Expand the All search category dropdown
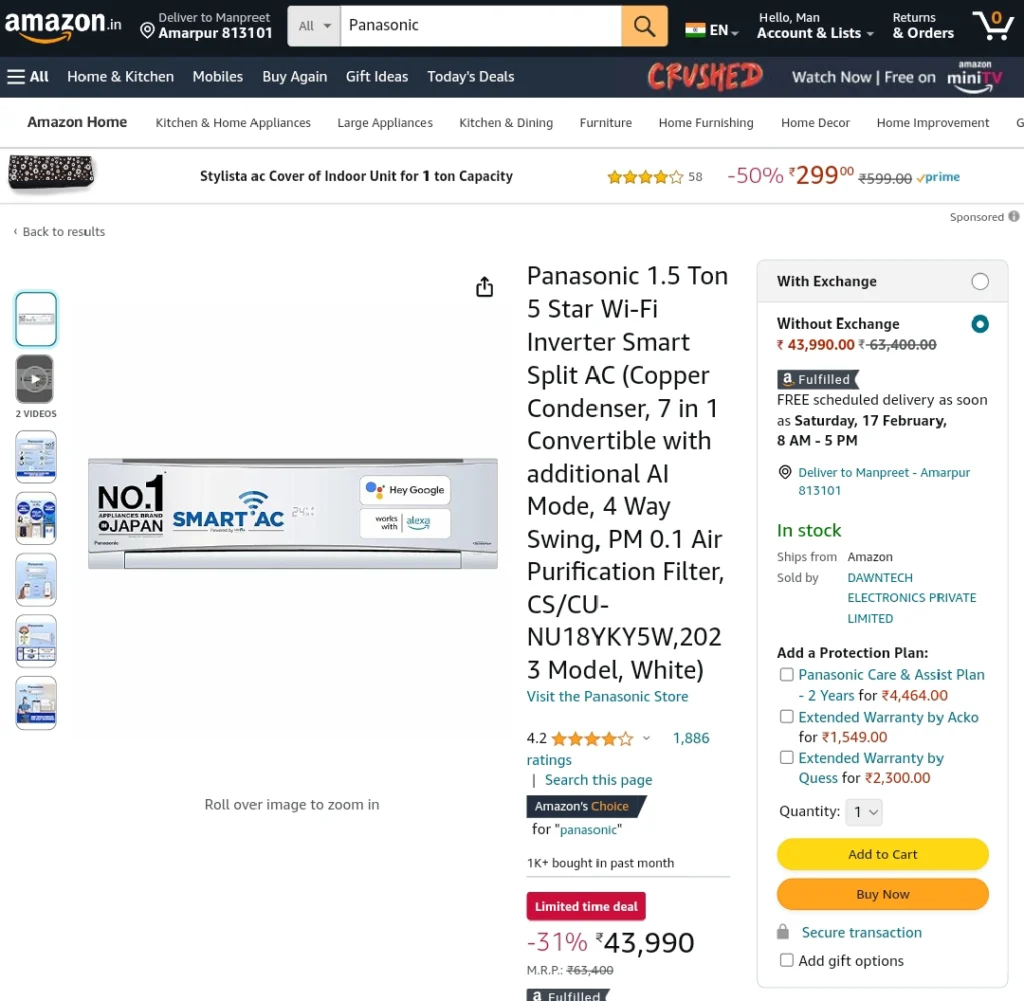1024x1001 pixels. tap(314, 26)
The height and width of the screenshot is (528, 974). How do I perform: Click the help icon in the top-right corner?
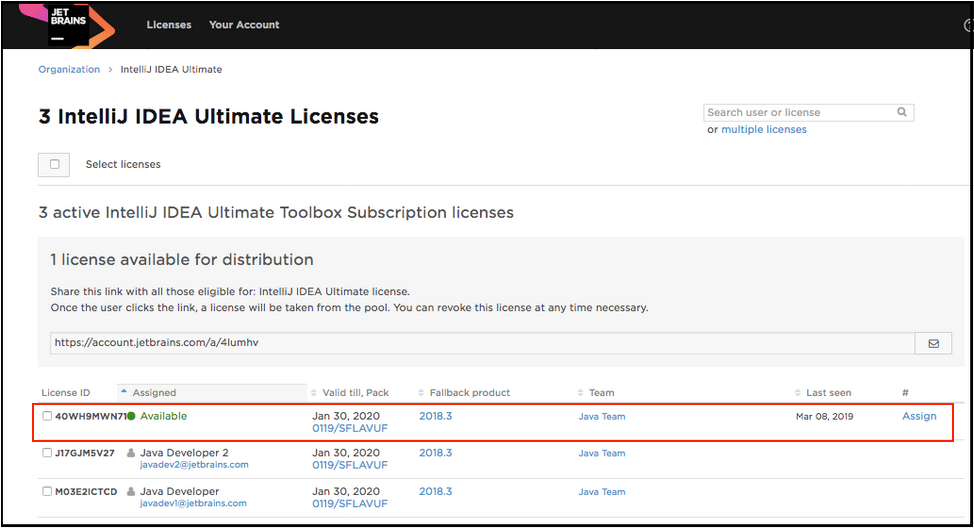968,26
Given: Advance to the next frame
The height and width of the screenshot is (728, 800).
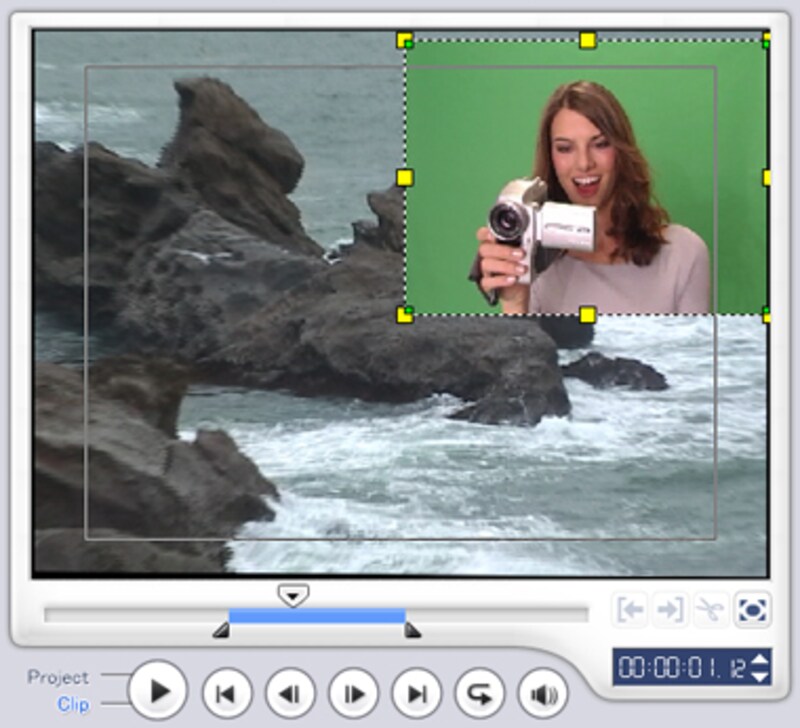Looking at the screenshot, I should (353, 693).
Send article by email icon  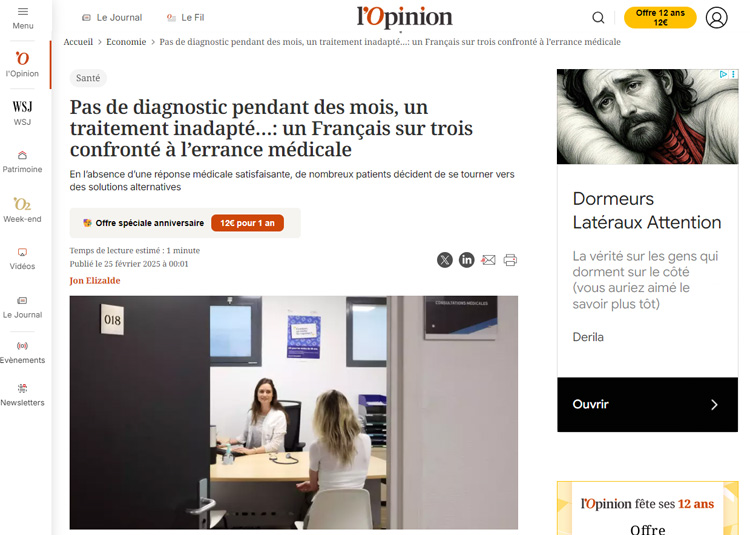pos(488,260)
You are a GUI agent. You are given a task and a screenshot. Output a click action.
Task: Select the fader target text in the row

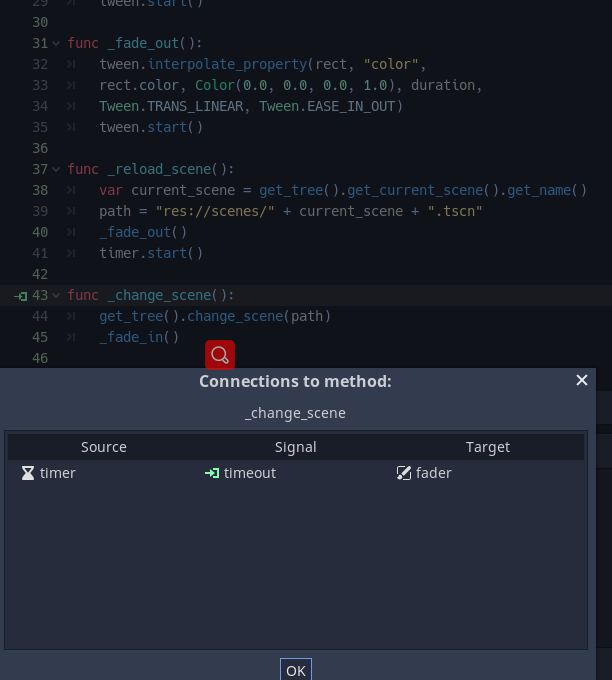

□ □ □ □

What you will do: Ending at the line with "Given: Advance to the next frame", reproduce exactly the lines that begin at the top of the data, and include no pictures.

Solution to this task:
Expand the All search category dropdown
1024x1001 pixels. tap(314, 26)
The height and width of the screenshot is (528, 974). How do I perform: Click the help icon in the top-right corner?
968,26
Given: Advance to the next frame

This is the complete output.